NAME

uniq_wc - efficiently count unique tokens from a file

VERSION

version 0.014

SYNOPSIS

uniq_wc [options] FILE

DESCRIPTION

The Linear Probabilistic Counter is space efficient and allows the implementer to specify the desired level of accuracy. This algorithm is useful when space efficiency is important but you need to be able to control the error in your results. This algorithm works in a two-step process. The first step assigns a bitmap in memory initialized to all zeros. A hash function is then applied to the each entry in the input data. The result of the hash function maps the entry to a bit in the bitmap, and that bit is set to 1. The second step the algorithm counts the number of empty bits and uses that number as input to the following equation to get the estimate.

n = -m ln Vn

In the equation m is the size of the bitmap and Vn is the ratio of empty bits over the size of the map. The important thing to note is that the size of the original bitmap can be much smaller than the expected max cardinality. How much smaller depends on how much error you can tolerate in the result. Because the size of the bitmap, m, is smaller than the total number of distinct elements, there will be collisions.

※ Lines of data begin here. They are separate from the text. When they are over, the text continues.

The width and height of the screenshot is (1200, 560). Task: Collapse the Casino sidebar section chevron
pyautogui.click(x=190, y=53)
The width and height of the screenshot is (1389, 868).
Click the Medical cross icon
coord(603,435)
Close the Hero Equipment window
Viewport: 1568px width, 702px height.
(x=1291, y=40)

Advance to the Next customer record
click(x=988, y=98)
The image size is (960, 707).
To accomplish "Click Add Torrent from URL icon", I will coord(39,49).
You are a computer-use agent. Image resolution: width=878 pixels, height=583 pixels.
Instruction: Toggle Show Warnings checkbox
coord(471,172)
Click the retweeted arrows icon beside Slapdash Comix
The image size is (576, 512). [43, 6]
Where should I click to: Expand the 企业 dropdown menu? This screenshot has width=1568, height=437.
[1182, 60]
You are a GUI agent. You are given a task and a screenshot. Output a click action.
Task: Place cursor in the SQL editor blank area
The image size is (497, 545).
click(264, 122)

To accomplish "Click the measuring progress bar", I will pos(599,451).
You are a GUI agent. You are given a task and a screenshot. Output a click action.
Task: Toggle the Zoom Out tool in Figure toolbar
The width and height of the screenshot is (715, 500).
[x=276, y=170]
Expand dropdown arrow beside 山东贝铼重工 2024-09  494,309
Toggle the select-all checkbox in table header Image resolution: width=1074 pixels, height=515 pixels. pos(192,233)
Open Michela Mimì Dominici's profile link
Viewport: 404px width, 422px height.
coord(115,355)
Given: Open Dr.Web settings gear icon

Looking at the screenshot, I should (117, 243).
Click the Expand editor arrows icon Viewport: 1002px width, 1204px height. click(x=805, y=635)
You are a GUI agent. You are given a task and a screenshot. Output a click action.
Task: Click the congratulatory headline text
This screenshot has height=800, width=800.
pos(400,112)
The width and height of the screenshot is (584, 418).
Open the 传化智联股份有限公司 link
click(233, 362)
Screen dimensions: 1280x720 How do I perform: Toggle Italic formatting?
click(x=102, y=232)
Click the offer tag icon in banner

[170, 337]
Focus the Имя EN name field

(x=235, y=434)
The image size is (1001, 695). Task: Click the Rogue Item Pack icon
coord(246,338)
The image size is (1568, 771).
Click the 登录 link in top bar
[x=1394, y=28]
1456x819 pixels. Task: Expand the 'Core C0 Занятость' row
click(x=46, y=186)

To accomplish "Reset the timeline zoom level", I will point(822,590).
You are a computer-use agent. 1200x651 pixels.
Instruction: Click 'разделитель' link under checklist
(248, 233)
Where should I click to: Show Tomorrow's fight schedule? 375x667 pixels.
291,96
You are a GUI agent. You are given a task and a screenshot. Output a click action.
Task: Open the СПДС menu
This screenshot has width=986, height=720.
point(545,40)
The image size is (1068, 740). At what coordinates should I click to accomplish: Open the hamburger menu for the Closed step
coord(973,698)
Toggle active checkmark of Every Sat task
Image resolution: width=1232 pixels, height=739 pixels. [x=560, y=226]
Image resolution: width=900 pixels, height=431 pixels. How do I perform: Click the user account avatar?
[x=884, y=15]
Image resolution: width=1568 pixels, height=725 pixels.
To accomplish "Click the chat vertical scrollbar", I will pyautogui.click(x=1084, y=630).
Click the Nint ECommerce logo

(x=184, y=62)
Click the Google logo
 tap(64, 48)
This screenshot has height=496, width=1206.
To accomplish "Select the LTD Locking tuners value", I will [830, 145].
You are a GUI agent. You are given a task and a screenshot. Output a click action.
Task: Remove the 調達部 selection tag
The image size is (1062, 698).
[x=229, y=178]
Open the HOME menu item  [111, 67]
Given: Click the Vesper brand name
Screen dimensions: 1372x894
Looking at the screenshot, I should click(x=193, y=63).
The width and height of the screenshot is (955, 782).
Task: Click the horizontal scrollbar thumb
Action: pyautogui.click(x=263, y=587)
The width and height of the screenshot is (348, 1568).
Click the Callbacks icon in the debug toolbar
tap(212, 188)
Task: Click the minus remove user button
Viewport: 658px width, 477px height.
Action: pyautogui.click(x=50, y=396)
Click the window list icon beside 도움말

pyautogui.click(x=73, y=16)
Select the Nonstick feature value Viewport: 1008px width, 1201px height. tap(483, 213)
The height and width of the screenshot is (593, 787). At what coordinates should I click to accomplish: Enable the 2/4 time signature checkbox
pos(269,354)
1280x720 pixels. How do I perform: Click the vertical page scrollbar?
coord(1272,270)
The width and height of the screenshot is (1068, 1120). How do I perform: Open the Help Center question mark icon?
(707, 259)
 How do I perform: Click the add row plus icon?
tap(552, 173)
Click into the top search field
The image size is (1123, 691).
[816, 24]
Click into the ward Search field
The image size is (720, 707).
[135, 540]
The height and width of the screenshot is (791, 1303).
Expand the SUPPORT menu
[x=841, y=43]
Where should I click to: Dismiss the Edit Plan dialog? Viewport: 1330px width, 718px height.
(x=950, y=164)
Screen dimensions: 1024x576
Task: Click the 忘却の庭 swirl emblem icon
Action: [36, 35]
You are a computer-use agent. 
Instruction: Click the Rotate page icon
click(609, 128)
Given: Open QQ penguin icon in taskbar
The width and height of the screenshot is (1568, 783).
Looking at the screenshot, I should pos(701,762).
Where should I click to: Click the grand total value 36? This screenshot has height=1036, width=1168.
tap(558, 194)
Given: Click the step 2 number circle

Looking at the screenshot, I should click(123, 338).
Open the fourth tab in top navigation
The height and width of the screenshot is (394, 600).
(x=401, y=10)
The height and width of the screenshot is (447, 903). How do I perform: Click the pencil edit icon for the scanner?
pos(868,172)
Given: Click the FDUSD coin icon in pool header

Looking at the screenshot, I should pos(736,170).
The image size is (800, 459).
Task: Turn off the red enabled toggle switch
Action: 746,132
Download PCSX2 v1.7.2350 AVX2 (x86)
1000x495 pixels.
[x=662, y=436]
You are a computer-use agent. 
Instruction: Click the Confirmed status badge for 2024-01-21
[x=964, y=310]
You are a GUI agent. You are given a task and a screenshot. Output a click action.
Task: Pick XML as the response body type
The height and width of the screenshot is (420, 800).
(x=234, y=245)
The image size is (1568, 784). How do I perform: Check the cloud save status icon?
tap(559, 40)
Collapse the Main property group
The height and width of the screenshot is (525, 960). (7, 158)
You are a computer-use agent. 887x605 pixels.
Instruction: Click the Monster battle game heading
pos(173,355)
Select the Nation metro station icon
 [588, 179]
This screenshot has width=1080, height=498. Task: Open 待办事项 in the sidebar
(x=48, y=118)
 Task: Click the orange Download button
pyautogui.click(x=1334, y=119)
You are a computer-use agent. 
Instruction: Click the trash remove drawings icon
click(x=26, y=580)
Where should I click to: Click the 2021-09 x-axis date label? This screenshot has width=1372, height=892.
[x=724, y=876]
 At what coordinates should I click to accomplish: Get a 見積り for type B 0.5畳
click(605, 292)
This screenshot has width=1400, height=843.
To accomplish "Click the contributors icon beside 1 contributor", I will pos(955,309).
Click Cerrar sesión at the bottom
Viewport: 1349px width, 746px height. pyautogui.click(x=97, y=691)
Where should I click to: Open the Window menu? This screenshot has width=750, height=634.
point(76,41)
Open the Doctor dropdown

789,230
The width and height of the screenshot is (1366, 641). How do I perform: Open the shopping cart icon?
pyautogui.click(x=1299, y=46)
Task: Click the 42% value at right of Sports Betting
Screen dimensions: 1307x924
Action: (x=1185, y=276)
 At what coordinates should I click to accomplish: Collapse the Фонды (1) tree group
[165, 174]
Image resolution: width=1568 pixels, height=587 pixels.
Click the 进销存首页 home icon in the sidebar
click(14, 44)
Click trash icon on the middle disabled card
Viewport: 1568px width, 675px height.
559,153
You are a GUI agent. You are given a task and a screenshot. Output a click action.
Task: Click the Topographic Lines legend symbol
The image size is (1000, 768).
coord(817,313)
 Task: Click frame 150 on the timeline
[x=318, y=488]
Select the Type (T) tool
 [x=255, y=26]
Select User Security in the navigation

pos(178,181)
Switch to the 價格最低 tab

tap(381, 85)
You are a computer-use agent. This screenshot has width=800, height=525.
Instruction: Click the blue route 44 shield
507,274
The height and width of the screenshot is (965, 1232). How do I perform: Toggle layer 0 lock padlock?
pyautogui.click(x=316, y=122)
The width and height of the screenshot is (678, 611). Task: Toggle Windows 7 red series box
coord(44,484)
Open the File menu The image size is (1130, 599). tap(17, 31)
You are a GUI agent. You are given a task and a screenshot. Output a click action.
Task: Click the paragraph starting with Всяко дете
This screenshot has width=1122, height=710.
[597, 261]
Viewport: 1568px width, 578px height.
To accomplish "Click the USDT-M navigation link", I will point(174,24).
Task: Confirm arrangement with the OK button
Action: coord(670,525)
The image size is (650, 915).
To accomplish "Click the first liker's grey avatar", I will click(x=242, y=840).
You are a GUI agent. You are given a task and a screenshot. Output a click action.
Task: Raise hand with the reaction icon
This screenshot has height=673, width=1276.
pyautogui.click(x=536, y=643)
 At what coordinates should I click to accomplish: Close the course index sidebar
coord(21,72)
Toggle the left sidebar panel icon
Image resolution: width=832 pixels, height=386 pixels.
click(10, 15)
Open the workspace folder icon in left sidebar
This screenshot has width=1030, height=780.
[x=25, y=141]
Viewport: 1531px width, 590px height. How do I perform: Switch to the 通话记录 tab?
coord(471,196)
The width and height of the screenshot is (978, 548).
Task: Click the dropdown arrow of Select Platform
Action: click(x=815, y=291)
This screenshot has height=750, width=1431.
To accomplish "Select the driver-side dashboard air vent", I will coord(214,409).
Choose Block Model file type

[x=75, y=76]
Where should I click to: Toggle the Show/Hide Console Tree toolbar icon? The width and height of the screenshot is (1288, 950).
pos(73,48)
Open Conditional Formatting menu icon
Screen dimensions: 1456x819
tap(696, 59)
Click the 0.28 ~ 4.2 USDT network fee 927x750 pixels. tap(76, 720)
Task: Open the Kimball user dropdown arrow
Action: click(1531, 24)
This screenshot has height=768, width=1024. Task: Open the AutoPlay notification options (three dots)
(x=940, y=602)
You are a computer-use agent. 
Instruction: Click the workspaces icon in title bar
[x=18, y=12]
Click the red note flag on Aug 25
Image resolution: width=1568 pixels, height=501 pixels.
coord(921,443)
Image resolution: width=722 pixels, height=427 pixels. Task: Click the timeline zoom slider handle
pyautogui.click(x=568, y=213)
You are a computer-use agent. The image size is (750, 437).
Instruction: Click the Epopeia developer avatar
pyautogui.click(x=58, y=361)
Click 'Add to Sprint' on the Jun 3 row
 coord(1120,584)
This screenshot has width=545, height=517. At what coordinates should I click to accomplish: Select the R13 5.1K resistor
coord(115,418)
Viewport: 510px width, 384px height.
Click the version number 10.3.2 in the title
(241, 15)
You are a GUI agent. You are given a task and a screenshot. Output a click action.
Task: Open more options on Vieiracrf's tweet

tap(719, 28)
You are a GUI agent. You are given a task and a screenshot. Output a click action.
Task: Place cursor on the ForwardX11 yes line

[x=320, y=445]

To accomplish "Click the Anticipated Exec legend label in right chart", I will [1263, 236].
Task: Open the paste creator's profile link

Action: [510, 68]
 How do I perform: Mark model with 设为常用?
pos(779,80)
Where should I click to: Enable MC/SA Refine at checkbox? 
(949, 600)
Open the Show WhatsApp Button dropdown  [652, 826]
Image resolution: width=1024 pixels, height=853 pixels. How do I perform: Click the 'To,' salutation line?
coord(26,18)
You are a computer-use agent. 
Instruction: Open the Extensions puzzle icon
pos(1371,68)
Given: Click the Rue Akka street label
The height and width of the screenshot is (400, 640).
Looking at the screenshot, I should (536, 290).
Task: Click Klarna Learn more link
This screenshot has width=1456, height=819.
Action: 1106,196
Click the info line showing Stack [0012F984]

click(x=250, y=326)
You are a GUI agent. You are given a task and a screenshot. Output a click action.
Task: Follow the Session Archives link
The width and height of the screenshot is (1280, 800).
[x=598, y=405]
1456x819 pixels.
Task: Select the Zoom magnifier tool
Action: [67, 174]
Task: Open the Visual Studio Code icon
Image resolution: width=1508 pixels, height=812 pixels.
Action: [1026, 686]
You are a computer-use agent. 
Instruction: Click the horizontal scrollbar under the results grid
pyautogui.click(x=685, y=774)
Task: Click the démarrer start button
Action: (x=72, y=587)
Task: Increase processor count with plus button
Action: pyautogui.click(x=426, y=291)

These collisions are required to be space-efficient but also result in the error found in the estimation. So by controlling the size of the original map we can estimate the number of collisions and therefore the amount of error we will see in the end result.

(source)

OPTIONS

--help

This.

--length

Feature vector length (in MB, default: 1).

--seed

Custom seed (integer).

--bits

How many bits do represent one character. The default value, 8, sacrifices Unicode handling but is fast and low on memory footprint. The value of 18 encompasses Basic Multilingual, Supplementary Multilingual and Supplementary Ideographic planes.

EXAMPLES

Use:

$ time uniq_wc -l 8 enwik8
361181

real    0m1.262s
user    0m1.220s
sys     0m0.036s

Instead of:

$ time perl -mbytes -lne '++$u{lc$1}while/(\w+)/g}{print~~keys%u' enwik8
361990

real    0m6.798s
user    0m6.744s
sys     0m0.028s

SEE ALSO

AUTHOR

Stanislaw Pusep <stas@sysd.org>

COPYRIGHT AND LICENSE

This software is copyright (c) 2021 by Stanislaw Pusep.

This is free software; you can redistribute it and/or modify it under the same terms as the Perl 5 programming language system itself.